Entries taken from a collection
* * *
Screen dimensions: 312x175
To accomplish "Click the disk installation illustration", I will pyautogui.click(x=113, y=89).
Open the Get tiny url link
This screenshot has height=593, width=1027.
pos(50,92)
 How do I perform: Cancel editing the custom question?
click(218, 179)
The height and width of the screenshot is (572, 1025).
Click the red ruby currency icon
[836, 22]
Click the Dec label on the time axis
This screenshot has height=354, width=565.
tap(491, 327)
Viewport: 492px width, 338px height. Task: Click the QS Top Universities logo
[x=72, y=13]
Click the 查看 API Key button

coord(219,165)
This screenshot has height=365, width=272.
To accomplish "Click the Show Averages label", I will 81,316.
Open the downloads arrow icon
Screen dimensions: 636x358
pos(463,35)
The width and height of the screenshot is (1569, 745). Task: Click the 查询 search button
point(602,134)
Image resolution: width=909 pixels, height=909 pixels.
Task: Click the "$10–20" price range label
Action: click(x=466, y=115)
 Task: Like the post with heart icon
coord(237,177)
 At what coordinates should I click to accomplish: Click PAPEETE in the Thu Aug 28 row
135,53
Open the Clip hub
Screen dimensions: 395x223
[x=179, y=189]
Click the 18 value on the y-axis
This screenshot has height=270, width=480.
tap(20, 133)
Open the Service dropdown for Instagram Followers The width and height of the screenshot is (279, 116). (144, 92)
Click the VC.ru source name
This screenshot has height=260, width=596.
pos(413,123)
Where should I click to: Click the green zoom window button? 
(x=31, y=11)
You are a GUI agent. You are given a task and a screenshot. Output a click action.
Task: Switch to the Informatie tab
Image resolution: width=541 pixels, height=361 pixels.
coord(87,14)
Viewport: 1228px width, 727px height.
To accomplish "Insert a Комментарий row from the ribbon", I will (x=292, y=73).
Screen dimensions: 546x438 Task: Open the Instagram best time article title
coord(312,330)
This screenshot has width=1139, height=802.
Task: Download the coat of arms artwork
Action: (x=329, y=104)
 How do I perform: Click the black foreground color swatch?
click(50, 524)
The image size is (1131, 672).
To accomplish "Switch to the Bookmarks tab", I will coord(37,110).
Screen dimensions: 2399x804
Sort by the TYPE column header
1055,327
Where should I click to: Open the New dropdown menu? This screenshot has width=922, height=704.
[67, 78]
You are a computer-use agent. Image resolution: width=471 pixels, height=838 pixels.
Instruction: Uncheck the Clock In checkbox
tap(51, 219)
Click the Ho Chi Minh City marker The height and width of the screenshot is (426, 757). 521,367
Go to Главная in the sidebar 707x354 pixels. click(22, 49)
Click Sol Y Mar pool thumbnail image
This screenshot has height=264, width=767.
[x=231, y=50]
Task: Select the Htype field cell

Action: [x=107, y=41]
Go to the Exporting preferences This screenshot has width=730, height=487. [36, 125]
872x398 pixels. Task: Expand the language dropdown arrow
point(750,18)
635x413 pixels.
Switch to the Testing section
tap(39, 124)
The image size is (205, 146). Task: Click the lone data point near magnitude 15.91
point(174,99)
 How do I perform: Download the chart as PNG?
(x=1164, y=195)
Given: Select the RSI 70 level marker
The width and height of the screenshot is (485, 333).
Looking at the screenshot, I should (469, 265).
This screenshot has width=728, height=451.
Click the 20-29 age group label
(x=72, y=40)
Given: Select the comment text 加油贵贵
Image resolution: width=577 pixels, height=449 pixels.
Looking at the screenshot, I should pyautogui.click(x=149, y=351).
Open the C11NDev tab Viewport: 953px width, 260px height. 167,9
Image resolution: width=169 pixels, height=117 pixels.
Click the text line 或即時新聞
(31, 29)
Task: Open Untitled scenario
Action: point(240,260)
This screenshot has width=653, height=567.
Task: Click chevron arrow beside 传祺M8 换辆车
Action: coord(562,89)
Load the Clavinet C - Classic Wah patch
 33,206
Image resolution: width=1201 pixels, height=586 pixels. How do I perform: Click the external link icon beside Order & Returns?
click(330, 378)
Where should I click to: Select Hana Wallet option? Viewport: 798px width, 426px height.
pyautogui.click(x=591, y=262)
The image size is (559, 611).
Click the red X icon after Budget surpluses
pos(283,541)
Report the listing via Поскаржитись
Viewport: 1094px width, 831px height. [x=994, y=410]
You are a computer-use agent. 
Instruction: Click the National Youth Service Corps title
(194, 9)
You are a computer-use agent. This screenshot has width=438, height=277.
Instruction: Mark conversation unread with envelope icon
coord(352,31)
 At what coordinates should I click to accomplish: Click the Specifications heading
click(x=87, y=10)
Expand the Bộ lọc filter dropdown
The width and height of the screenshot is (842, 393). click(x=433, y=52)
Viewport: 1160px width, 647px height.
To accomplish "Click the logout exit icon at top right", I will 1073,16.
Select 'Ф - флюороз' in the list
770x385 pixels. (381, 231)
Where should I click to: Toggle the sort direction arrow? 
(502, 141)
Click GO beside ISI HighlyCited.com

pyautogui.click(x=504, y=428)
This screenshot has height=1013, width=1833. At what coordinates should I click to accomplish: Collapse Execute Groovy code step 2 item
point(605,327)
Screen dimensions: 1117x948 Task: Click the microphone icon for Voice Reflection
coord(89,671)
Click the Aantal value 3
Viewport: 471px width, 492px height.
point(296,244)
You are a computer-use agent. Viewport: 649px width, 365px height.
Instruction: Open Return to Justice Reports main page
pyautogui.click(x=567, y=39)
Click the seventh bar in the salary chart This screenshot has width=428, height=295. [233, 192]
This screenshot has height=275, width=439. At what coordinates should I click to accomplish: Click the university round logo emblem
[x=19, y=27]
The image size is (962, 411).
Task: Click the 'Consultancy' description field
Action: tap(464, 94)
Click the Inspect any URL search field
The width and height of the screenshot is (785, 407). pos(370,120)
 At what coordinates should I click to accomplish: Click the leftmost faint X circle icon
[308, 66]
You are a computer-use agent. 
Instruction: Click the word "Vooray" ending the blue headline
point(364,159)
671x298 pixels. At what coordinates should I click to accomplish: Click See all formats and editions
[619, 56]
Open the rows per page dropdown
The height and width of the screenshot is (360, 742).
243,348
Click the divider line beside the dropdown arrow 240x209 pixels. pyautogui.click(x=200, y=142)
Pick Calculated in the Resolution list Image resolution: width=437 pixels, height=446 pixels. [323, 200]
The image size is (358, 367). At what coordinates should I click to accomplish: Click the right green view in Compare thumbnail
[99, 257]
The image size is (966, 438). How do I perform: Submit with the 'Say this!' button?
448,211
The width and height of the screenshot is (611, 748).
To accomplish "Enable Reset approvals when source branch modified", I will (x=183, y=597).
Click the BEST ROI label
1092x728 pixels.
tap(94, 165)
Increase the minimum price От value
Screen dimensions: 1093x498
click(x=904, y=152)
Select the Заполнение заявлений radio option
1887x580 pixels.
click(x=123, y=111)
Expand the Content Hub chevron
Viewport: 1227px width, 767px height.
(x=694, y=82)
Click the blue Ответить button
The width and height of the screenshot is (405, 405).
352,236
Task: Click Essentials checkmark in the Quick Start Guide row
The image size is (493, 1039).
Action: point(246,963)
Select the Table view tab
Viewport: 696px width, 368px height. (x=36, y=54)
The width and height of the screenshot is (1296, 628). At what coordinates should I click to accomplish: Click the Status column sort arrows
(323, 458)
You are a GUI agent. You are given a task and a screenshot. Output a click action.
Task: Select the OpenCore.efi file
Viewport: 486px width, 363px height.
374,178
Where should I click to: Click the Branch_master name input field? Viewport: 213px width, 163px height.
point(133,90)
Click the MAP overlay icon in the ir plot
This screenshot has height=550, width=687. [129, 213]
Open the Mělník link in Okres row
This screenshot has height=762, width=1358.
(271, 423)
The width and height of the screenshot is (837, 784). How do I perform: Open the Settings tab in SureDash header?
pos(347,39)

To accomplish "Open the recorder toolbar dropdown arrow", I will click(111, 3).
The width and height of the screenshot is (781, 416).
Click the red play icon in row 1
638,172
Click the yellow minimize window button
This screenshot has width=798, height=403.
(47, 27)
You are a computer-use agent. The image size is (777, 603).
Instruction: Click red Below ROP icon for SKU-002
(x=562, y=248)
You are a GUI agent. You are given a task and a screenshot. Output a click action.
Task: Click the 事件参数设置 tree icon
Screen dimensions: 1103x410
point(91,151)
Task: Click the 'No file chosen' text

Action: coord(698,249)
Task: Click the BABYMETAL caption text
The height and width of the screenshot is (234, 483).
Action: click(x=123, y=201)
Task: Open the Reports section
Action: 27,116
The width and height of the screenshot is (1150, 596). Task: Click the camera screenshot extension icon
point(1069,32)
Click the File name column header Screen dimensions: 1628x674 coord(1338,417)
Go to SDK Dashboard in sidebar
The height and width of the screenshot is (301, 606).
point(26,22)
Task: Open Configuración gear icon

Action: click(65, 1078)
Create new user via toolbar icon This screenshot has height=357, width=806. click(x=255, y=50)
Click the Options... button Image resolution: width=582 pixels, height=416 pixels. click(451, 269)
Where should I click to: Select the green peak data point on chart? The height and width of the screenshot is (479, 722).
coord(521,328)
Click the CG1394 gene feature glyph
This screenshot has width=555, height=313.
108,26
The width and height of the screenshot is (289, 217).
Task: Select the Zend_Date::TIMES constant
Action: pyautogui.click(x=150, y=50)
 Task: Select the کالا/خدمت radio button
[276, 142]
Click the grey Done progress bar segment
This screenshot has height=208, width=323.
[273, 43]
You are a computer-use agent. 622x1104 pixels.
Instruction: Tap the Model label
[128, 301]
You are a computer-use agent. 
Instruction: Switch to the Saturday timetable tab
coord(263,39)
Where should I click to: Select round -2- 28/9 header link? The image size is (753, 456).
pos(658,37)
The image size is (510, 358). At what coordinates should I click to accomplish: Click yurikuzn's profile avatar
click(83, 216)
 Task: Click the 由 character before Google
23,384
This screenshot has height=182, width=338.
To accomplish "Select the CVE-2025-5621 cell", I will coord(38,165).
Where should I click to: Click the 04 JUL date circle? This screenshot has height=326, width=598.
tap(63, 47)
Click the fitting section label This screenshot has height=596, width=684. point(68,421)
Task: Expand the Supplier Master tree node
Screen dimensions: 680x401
* * *
(WHAT YOU HAVE TO DO): Print exactly the lines above from the one with "The image size is (966, 438)." to the one with "Increase the minimum price От value", including both.

(EXPECTED ANSWER):
The image size is (966, 438). How do I perform: Submit with the 'Say this!' button?
448,211
The width and height of the screenshot is (611, 748).
To accomplish "Enable Reset approvals when source branch modified", I will (x=183, y=597).
Click the BEST ROI label
1092x728 pixels.
tap(94, 165)
Increase the minimum price От value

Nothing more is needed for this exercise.